Hahahahahah! Like the Red Sox are gonna make it to the ALCS. You guys slay me.
Q: Why does Theo Epstein let bad things happen to good people?
Q: What, besides the Cardinals having been in 1st place, can we credit to Ryan Theriot for his time as a starting SS?
Look, all I know is that when he was the starting shortstop R.E.M. was still a band, the Braves had a big lead in the wild card and a possibly innocent man in Georgia had not been put to death. It is what it is.
Q: Feelings on R.E.M breaking up? Fellow baseballer Keith Law got snarky on them earlier today.
I think Law’s comment was about how they hadn’t been relevant for 20 years. He overstates it a bit — New Adventures in Hi-Fi was a fantastic album — but he’s not too far off. Rock bands have a life span, and R.E.M.’s had been up for a while. That said, they were an outrageously important band to me in the 1980s. Everyone loves to listen to the silly one-hit wonders of that decade, but if you were looking for anything of real substance or importance or seriousness in that decade, it was slim pickings. The Replacements, obviously. U2 to some extent, though they were way too self-conscious and occasionally overblown to scratch that itch. Hip hop if you knew where to look. And, of course, the IRS-years of R.E.M.

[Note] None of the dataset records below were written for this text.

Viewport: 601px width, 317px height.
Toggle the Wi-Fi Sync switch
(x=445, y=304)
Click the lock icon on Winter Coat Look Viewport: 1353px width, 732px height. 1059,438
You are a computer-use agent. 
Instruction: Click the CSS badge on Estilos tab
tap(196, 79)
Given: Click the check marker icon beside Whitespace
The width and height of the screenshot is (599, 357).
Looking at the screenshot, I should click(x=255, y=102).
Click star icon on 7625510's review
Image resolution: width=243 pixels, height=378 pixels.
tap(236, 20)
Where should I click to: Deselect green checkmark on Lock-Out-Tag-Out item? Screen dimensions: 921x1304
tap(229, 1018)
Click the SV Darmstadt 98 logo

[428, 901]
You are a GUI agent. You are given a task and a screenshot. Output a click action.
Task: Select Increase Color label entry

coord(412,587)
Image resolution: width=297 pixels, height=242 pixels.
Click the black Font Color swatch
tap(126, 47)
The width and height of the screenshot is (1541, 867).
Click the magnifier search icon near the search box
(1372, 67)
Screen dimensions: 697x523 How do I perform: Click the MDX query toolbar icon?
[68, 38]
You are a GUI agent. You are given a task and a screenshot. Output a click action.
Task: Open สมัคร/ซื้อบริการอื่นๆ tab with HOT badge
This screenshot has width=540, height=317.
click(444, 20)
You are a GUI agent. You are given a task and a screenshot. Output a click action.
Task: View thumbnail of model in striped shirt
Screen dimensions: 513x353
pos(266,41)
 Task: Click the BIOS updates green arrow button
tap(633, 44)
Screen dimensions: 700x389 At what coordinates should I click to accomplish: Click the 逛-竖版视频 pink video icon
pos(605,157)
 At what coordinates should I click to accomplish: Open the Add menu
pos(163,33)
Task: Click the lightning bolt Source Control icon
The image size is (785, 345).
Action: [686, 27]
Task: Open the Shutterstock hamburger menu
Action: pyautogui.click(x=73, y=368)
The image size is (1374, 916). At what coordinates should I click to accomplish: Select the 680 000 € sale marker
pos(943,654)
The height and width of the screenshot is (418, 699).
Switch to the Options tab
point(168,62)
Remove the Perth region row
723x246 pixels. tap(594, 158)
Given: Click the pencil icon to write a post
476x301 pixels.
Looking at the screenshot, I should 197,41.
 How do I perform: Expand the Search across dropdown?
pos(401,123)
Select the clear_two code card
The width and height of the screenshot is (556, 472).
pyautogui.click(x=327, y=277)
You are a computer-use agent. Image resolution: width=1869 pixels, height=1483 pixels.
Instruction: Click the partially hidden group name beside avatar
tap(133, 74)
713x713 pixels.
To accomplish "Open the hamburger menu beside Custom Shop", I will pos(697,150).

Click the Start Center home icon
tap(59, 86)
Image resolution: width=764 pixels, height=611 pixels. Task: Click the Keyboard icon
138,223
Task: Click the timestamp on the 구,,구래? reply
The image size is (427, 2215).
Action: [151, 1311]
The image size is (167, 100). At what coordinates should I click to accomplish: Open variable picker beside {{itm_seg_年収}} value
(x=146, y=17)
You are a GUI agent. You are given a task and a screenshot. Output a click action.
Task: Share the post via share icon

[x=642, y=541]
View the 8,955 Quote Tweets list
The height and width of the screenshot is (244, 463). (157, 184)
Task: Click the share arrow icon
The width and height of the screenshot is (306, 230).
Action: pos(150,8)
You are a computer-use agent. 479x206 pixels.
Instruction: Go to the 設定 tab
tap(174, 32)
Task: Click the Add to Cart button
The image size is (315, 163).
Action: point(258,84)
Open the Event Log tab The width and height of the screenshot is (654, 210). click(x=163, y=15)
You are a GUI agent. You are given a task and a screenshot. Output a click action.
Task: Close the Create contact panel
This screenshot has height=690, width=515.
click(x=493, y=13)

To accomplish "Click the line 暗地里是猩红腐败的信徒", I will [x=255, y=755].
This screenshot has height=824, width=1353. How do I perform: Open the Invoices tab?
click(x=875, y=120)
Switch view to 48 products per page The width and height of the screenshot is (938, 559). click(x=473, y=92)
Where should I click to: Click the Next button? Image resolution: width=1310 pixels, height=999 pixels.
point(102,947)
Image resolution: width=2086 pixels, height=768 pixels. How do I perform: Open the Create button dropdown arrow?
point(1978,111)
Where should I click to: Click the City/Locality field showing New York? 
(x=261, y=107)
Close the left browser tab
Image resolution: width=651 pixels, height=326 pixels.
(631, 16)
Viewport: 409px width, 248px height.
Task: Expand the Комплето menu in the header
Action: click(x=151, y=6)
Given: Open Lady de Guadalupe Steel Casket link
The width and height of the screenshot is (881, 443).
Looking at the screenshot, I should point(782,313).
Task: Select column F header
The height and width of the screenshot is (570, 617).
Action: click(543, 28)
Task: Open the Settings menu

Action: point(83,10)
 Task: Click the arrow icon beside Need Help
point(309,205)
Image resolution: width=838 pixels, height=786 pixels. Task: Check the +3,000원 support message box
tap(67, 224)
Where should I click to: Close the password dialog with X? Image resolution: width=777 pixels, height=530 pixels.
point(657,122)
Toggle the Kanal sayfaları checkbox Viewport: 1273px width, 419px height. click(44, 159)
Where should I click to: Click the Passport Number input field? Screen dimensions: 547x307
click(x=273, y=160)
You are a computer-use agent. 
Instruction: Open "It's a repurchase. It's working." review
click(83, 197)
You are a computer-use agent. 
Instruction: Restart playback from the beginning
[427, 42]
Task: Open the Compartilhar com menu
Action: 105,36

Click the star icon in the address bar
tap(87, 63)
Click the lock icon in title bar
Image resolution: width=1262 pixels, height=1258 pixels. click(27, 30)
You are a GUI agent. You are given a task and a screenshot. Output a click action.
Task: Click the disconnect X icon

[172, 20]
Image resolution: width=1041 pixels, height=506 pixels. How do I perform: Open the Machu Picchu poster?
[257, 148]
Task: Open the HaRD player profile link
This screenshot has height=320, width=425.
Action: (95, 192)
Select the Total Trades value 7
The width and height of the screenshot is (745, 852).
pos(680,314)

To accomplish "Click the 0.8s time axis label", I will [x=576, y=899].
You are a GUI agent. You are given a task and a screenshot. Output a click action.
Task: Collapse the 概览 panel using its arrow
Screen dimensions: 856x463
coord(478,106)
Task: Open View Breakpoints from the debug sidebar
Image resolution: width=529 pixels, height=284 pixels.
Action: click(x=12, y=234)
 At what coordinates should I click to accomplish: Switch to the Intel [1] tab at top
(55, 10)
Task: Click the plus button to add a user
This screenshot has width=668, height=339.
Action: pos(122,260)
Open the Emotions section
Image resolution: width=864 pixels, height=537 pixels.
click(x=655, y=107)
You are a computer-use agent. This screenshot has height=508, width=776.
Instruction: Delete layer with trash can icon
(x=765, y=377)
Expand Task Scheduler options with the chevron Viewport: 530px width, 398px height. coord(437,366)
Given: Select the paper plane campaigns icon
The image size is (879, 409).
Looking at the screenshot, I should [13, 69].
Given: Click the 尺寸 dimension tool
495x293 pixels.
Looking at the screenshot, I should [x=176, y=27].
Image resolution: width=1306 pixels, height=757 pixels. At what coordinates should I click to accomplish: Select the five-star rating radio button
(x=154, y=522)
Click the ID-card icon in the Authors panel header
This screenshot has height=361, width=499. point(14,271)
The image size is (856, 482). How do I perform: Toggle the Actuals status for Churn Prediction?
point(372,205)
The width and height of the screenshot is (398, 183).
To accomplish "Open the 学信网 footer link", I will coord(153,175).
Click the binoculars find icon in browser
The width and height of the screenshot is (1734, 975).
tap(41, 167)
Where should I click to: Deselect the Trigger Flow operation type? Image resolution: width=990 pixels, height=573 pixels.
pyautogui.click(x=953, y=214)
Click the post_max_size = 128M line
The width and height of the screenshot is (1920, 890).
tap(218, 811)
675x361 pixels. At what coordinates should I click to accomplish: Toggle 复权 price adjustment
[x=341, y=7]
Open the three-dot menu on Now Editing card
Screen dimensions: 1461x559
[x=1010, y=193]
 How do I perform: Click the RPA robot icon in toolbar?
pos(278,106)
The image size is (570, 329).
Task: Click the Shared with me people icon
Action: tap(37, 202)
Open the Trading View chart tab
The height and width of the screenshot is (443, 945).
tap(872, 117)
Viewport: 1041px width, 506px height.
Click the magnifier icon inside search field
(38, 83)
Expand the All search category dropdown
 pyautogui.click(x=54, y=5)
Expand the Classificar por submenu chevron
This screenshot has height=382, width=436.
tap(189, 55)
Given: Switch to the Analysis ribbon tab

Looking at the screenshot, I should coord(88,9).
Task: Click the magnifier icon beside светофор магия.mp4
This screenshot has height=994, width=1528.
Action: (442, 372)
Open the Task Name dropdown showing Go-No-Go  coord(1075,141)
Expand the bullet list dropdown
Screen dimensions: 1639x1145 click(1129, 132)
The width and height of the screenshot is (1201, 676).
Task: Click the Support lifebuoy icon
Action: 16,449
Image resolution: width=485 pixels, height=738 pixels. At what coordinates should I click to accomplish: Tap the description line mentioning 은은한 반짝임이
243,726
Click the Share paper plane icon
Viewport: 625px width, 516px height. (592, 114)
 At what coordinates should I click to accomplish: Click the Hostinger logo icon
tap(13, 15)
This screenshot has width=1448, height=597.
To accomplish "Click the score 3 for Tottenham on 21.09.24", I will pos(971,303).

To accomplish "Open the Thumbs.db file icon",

And unlike just about every other important band ever, R.E.M. had a second act. I know there are purists who deride their Green/Out of Time/Automatic for the People/Monster years, but they’re just being jackasses. Though serving entirely different purposes than the IRS stuff, those albums were fantastic for a dozen different reasons. It’s rare that I go a week without listening to Automatic for the People. It’s beautiful and haunting and came along at a point in my life where it will always be important to me. Monster gets slammed a lot, but it’s great fun.
Things went sideways after New Adventures, and I’ll admit that I tuned out almost completely. It happens. And it’s better for a band to break up than to come some oldies jukebox, touring just for the sake of it, or some outfit that keeps going back to the same old well, over and over, hoping that it will somehow have water in it again after it has long since dried up. [cough] U2 and RHCP [cough].
Thanks for all the questions, folks. I think this is the record for “most questions I was unable to get to” for this feature. Which is kind of troubling to me because I always want to try to answer as many as I can. But it’s also pretty cool that you guys seem to have as much fun with this as I do.
Let’s meet again here next Wednesday night/Thursday morning.